Segment Start: Records for the task

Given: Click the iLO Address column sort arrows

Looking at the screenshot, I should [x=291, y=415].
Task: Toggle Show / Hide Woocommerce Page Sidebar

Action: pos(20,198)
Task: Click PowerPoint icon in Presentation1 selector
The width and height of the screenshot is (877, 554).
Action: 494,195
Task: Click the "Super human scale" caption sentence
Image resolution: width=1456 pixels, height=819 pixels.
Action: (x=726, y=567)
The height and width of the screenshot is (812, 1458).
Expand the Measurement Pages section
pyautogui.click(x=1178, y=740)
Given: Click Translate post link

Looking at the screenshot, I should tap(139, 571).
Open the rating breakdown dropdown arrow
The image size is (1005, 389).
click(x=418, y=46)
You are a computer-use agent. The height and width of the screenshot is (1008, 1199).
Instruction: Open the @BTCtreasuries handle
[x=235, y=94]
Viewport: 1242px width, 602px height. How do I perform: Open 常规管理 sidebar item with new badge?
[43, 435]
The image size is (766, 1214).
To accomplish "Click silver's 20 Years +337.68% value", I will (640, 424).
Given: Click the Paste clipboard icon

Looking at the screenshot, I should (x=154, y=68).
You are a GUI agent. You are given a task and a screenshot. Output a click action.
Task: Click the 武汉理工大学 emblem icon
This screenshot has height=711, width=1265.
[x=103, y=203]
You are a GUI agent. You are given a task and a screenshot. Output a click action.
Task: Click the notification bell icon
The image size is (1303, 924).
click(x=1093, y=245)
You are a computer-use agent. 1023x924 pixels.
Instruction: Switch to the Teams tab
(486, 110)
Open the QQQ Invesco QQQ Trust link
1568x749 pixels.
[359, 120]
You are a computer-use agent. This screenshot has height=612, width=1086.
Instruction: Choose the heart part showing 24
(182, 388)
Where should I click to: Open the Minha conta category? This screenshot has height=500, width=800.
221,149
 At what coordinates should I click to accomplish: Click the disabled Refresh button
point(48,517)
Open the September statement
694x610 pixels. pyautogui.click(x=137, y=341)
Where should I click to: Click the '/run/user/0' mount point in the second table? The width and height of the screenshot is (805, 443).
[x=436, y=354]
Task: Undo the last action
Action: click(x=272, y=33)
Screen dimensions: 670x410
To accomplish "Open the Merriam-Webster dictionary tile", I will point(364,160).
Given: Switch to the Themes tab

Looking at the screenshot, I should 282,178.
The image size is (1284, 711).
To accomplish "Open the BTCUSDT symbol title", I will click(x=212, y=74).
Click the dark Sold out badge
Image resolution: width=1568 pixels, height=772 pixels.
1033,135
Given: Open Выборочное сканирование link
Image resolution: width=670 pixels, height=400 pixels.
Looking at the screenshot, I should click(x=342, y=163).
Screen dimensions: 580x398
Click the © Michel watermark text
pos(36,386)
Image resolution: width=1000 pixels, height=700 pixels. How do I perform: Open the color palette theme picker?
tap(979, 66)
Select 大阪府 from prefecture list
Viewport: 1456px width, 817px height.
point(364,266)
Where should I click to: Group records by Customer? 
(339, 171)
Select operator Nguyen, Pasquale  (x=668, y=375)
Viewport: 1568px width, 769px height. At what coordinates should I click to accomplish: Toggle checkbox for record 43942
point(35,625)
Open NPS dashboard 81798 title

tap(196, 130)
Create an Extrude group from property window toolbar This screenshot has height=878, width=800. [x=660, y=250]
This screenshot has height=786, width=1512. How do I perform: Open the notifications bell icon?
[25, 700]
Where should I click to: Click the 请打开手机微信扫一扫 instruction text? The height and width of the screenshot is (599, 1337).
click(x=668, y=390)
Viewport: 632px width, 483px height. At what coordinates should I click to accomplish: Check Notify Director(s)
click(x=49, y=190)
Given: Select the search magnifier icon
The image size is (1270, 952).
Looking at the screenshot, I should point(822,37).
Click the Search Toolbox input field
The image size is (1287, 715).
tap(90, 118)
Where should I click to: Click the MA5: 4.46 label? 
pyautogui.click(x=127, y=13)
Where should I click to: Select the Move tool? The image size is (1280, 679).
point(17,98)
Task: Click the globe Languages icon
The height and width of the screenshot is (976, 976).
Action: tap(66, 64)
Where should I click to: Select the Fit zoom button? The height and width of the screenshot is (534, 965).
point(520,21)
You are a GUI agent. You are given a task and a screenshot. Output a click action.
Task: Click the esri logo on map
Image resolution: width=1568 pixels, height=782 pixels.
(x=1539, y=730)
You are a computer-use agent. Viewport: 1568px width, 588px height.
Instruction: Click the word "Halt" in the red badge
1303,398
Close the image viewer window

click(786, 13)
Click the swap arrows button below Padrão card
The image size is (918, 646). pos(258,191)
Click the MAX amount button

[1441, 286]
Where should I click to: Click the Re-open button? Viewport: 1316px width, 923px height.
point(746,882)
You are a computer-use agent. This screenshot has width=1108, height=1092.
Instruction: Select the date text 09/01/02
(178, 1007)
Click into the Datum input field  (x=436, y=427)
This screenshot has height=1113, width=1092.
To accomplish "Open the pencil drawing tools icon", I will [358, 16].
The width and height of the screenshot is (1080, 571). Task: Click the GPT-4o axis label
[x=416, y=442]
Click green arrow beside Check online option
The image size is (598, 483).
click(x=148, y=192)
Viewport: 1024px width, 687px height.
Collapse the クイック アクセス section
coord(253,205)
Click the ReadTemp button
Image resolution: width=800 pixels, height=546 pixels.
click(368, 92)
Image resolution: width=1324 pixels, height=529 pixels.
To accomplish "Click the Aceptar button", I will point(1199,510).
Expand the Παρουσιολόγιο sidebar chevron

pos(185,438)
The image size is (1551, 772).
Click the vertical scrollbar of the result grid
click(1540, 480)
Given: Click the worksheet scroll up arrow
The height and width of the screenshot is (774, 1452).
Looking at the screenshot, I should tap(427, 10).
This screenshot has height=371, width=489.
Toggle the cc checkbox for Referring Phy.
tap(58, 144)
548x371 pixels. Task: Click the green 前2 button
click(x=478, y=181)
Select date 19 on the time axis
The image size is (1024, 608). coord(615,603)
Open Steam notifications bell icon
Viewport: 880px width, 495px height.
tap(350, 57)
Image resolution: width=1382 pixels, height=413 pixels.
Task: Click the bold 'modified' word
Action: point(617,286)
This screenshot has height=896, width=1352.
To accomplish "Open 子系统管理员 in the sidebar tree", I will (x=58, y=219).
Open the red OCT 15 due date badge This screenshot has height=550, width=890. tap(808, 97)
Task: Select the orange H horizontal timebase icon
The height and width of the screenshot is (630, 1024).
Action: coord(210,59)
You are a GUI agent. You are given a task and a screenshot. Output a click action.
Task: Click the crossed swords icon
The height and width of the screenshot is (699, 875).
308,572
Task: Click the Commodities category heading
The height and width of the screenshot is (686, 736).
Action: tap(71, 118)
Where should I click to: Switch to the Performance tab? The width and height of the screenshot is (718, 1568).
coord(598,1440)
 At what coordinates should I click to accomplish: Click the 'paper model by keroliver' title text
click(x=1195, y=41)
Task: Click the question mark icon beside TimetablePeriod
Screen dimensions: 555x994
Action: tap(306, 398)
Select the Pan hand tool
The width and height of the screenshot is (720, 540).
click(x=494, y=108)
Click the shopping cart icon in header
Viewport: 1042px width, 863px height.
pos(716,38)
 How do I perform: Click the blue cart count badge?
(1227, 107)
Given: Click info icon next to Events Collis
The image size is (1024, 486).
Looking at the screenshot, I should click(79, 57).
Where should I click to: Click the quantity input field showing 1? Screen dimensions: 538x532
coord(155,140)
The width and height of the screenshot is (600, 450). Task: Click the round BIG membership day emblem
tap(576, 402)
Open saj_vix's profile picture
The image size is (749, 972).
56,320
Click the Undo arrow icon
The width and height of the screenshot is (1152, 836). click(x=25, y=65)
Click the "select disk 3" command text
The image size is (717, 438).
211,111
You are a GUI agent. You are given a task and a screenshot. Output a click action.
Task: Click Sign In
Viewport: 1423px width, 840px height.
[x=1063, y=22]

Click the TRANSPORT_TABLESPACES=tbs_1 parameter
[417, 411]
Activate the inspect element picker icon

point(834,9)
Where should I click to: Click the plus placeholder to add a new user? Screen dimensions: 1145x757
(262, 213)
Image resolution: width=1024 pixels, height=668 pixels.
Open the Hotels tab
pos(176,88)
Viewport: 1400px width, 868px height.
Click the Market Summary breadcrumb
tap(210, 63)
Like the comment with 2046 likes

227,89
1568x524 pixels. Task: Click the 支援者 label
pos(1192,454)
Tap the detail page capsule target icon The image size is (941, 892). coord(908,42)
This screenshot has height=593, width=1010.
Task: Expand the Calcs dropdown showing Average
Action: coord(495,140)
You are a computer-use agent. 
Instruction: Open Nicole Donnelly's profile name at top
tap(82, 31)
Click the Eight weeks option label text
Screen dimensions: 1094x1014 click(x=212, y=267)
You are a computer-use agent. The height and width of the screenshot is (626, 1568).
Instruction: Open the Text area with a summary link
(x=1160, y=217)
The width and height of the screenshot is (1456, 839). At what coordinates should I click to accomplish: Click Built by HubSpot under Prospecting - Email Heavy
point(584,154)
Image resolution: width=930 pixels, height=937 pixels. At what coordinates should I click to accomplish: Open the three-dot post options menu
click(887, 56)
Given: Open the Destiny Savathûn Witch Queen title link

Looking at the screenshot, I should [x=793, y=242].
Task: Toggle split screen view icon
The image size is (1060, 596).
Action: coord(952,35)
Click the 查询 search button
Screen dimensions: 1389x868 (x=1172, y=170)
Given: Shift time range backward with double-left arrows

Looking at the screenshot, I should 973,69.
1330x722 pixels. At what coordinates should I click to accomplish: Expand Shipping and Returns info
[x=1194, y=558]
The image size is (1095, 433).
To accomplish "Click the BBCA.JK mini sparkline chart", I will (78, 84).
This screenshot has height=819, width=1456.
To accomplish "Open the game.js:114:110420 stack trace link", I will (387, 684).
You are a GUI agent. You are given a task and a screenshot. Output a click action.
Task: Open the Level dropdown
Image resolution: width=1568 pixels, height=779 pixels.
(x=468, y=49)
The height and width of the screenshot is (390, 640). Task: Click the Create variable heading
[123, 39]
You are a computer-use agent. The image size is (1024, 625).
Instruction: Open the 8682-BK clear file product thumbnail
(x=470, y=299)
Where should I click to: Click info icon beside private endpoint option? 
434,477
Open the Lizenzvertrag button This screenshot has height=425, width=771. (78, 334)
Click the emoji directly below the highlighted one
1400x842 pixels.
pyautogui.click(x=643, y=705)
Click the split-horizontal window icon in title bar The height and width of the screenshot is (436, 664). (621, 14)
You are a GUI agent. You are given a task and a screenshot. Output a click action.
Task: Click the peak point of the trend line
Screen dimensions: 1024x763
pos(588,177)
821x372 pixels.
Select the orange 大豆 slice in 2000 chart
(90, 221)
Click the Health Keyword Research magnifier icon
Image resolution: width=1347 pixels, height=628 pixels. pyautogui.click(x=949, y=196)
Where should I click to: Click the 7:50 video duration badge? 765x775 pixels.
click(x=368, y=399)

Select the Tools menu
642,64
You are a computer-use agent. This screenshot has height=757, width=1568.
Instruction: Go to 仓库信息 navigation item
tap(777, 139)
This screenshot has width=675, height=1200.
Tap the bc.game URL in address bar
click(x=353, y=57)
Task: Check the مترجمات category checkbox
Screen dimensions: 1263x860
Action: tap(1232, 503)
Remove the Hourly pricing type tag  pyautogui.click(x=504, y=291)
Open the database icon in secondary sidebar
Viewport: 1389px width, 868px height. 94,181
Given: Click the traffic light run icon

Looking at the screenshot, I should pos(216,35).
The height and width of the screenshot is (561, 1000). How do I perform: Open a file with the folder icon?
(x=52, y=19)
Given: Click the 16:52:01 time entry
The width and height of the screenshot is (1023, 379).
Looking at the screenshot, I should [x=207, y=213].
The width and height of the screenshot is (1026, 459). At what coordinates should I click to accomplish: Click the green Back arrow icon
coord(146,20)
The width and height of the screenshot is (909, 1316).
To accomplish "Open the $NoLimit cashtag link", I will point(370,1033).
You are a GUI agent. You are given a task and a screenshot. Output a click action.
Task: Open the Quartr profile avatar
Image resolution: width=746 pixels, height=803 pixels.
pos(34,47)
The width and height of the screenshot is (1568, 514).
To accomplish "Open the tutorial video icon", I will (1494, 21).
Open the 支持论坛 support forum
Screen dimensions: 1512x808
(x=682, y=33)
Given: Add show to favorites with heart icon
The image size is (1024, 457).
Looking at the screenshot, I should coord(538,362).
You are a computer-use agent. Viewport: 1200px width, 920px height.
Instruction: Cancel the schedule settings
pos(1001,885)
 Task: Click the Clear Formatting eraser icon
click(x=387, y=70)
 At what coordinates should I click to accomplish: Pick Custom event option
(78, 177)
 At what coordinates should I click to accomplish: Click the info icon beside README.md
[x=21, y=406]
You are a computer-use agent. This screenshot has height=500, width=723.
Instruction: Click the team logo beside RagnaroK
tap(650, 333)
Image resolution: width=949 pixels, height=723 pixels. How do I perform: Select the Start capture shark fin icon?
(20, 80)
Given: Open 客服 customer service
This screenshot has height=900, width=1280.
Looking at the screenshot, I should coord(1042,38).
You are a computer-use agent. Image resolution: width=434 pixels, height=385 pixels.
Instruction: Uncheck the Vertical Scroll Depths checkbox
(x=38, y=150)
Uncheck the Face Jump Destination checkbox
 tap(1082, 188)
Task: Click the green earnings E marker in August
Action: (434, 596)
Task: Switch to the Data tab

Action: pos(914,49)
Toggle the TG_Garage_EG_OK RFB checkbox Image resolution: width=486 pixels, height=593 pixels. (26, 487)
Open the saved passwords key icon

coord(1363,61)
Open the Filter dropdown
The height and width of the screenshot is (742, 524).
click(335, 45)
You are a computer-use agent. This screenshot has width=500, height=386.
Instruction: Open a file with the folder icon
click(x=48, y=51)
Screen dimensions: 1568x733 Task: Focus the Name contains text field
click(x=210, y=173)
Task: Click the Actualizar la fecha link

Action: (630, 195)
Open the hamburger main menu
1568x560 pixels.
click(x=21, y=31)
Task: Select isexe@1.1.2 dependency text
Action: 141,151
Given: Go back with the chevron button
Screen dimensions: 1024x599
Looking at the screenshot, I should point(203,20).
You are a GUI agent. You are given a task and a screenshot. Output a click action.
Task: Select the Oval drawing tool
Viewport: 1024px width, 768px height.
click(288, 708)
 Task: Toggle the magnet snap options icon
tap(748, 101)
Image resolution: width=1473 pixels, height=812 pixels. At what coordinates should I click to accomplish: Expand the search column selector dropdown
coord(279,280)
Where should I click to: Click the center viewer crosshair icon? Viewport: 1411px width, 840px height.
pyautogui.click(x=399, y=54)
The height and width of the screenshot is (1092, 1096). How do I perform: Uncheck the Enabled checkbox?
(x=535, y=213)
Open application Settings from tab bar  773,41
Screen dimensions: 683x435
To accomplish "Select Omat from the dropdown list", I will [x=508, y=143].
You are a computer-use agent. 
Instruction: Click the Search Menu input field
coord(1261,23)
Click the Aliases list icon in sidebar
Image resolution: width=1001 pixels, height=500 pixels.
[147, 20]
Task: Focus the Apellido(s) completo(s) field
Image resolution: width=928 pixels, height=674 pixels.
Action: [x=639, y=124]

Segment End: Records for the task

Exercise objective:
Return each line of the material above in which the string "split" appears.

Solution for this exercise:
Task: Toggle split screen view icon
Click the split-horizontal window icon in title bar The height and width of the screenshot is (436, 664). (621, 14)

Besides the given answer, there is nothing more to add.